Berman & Simmons stepped up, volunteering twenty thousand dollars a year for five years to help ILAP establish a Lewiston office, without having been asked. Six attorneys at the firm have also volunteered their time on cases and recruit other attorneys in the Lewiston area to do the work. This support from Berman & Simmons, as well as a significant multi-year grant from the Next Generation Foundation, and generous support from Lewiston community donors, allowed the organization to open its first office outside of Portland. In a partnership with Bates College, French study students are placed at ILAP’s Lewiston Office through work study and internships to provide French interpretation and other legal assistance.
The new office is located on the corner of Lisbon and Main Streets, at 11 Lisbon Street, Suite 201D. It has two offices where ILAP’s new Lewiston staff attorney, Alice Kopij, and ILAP volunteers and interns can meet privately with people seeking ILAP’s services, uninterrupted by noise, and a comfortable waiting area.
“We are incredibly grateful to Berman & Simmons,” said Susan Roche, Esq., Executive Director for ILAP. “As the immigrant community grows and Portland becomes more expensive, immigrants are on the move. We’ve seen a lot of growth in Lewiston over the last 20 years, most recently with an increase in Central African asylum seekers. The immigrant community needs a reliable, consistent resource to provide advocacy and, importantly, accurate information. This new office lets us do that.”

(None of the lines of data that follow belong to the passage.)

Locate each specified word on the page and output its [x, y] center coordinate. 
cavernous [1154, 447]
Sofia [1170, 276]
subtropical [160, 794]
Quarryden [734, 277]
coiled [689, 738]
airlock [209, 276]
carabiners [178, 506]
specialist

Attorneys who serve on ILAP’s pro bono panel in Lewiston represent clients from Djibouti, Angola, the Democratic Republic of the Congo and other countries, in a range of cases. Helping families reunify can be a particularly heartwarming part of asylum work. Attorney Curtis of Berman & Simmons recently represented a woman from the Democratic Republic of the Congo who had raised her grandchildren as her own, until the family was separated by war in 2004. After searching for six years the family found each other again, yet it wasn’t until 2015 that the grandmother was able to make her way to the United States. Ms. Curtis represented the grandmother through the asylum process, overcoming challenges like a lack of documentation and the backlog of asylum applications. Ms. Curtis ultimately won her client asylum and was able to reunite the family here in Maine.
“ILAP’s work is critical to our community,” Ms. Curtis said. “Attorneys who volunteer their time on pro bono asylum cases can literally help people avoid almost certain death if they are returned to their home countries. The data tells us that an attorney’s advocacy matters. Asylum seekers applying for asylum in immigration court without an attorney are facing a 90% denial rate, whereas ILAP pro bono attorneys have maintained a 100% approval rate for asylum claims that reach a final decision, in the past two years.”
IRCM’s Fatuma Hussein emphasizes that “ILAP is a beacon of hope for many families in my community. Because of the work ILAP provided, many families are reunited today. It is because of ILAP’s advocacy that many families are accessing crucial benefits and services. It is because of ILAP’s vision and tireless work with so many partners, that many families are safe and protected. ILAP is and will always be a pioneer for the voiceless. We need to do whatever it takes to keep it growing and I’m glad we have this vision for Lewiston- Auburn today.”